Obviously if the place is really small and there is only one person working there and you are one of a few customers you order and pay with just that person.

(7) Slices of pizza are typical for lunch, while personal pies that are considered real meals are for dinner only. Italians will grab a slice of pizza for a quick lunch, but a sit down “round pizza” is only for dinner. In fact a restaurant outside the center normally wont even have the pizza oven going during the day.

(8) Americans more typically put all the food on the table at once. The advantage is that we know everything there is and the chef can sit and enjoy the meal, too. A full meal starts with a soup or salad then has a main course with sides, finishing with desert. A vegetable and starch are normally incorporated. On the other hand the full Italian meal starts with antipasto, then pasta, second/main dish possibly served with a contorno/side dish, then salad, then deserts (possibly also served in courses like nuts, pastries, and digestifs). The biggest difference is each dish is cleared between each course and you never know how much more food is still waiting ready in the kitchen. It's wonderful, but very dangerous.

(9) Parmigiano-Reggiano is made with the summer milk. Grana Padano is the same thing but made with the winter milk when the cows are eating dry grass. Both are D.O.P (AKA P.D.O., D.O.C., C.D.O.) cheeses that can only be made in Italy.

(10) Almost no one in Italy has a drier.
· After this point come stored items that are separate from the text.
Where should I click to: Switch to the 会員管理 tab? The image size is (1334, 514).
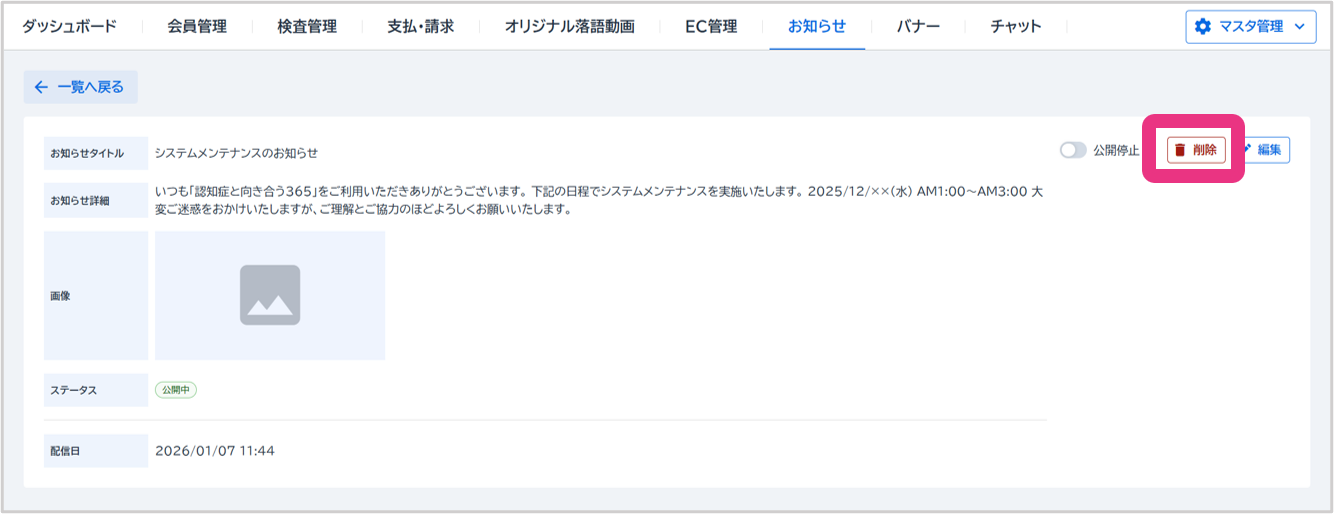197,27
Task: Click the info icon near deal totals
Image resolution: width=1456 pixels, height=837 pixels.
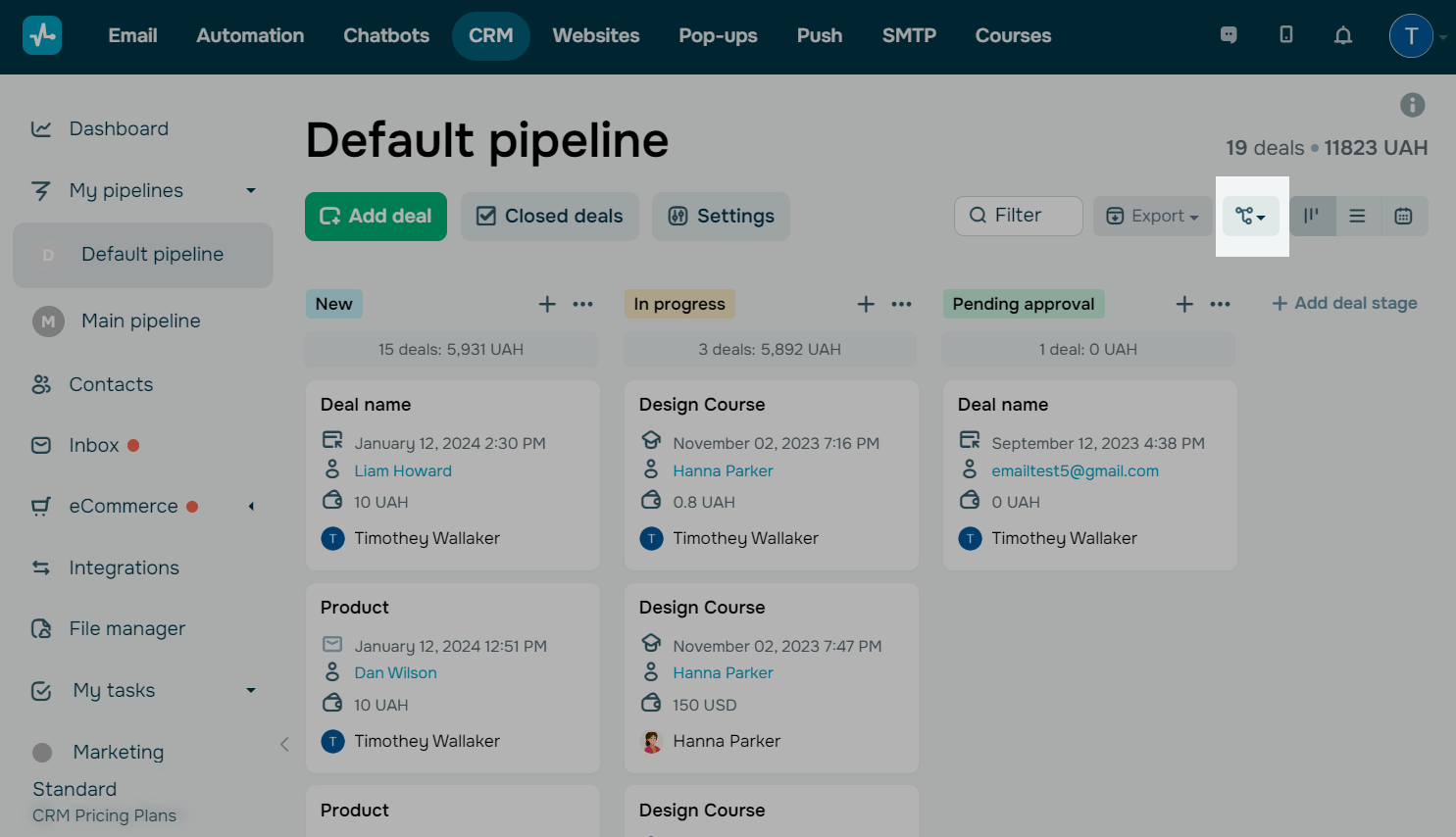Action: pos(1412,105)
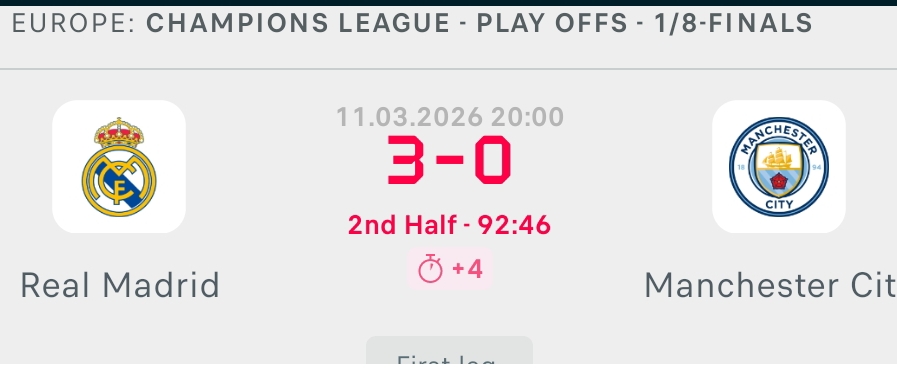Click the away score digit 0

click(492, 160)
Which is great, they ruin your clothing anyway. But what about sheets and towels, right? Daniele passed me some of the wisdom of his ancestors in getting by without a drier. It starts with the spin cycle in the washer. You want get rid of enough moisture that you have a head start, but not so much you have wrinkly cloths. So while they are still damp from the washer we fold, pressing them flat, against the edge of the bathtub. We leave them there a few hours before they get hung up to dry. We have three cloths drying wracks. A small one inside on one of the wall heaters (for winter when it's harder to dry outside), one on the biggest balcony, and one that hangs over the other balcony over our garden. The one that hangs over the garden is where we dry big things like sheets. We just fold them and hang them up. The next day fold them the other way, eventually they dry, it just takes a while. Every bed has two sets of summer and two sets of winter sheets so you can do this. Fun, right? Our clothing gets put outside and we just try to time laundry with the weather so they can have a chance to dry. I've used these racks for years for my cloths (I don't like to put my cloths in the drier even when one is available), but I have been doing it wrong. I always draped each top over a different bar, but you need to use two bars per top. That way it dries folded over in a way that stressed the fabric less. Can't believe I never thought of it!

Well, so long for now Italy. See you after the holidays!